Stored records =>
━━━━
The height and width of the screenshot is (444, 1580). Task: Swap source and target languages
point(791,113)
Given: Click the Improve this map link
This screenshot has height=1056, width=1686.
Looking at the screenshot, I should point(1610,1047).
━━━━
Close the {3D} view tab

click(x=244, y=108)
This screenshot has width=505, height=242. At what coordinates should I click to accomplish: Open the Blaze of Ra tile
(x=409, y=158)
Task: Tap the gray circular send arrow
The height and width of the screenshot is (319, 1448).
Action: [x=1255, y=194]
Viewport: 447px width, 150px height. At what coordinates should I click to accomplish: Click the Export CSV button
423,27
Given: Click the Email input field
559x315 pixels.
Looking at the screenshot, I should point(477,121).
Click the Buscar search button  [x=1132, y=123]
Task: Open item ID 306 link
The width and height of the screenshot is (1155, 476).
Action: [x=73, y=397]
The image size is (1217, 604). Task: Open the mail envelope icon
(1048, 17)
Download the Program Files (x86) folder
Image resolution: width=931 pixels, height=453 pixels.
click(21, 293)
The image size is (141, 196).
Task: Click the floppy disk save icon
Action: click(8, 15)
━━━━
Exercise description =>
Copy every line from the records above that contains the word "Given".

Answer to the exercise =>
Given: Click the Improve this map link
Given: Click the Email input field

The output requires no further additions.